Enfariné noir was once widely planted throughout the Franche-Comté but over the last couple centuries its numbers have dramatically decreased and now the variety is nearly extinct. In 2008, less than 1 hectare (2.5 acre) of the vine was reported with the vast majority being found in the Jura wine region. Here producers such as Domaine Ganevat, Domaine des Cavarodes, Étienne Thiebaud and Domaine Jean Bourdy have worked to replant and sustain the variety in conservation vineyards. The results from these conservation vineyards often goes into vin de pays where it is often blended with Poulsard.

==Styles==
According to Master of Wine Jancis Robinson Enfariné noir tends to produce wines with high acid levels that can be useful as a blending component, especially for light bodied reds meant to be consumed early, or in sparkling wine production.

◆ **TASKS AND EXERCISES**
1. In the Enfariné noir text, which wine region holds the vast majority of the vine's plantings?
2. Write the next few sentences of the Enfariné noir text, picking up after its last sentence.

◆ **GIVEN INFORMATION**
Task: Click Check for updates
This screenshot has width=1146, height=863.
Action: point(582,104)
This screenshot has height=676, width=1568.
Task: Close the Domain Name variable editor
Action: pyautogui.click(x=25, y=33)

◆ **TASK RESULTS**
1. The Jura wine region.

2.
==Synonyms==
Over the years Enfariné noir has been known under a variety of synonyms, including Bourgogne, Bregin bleu, Brezin de Pampan, Chagnot, Chaigneau, Chamoisien, Chineau, Encendre, Enfarine, Enfariné du Jura, Gaillard (in Burgundy and along the Saône valley), Gau, Goix noir, Got noir, Gouache, Gouai noir, Gouailler, Gouais, Gouais noir, Gouais violet, Gouape, Gouat gau, Gouet, Grisard, Grison (in the arrondissement of Dole), Hureau, Lombard, Lurio, Mureau, Neri blau, Nerre, Petit Goix, Saint Martin, Urio and Urion.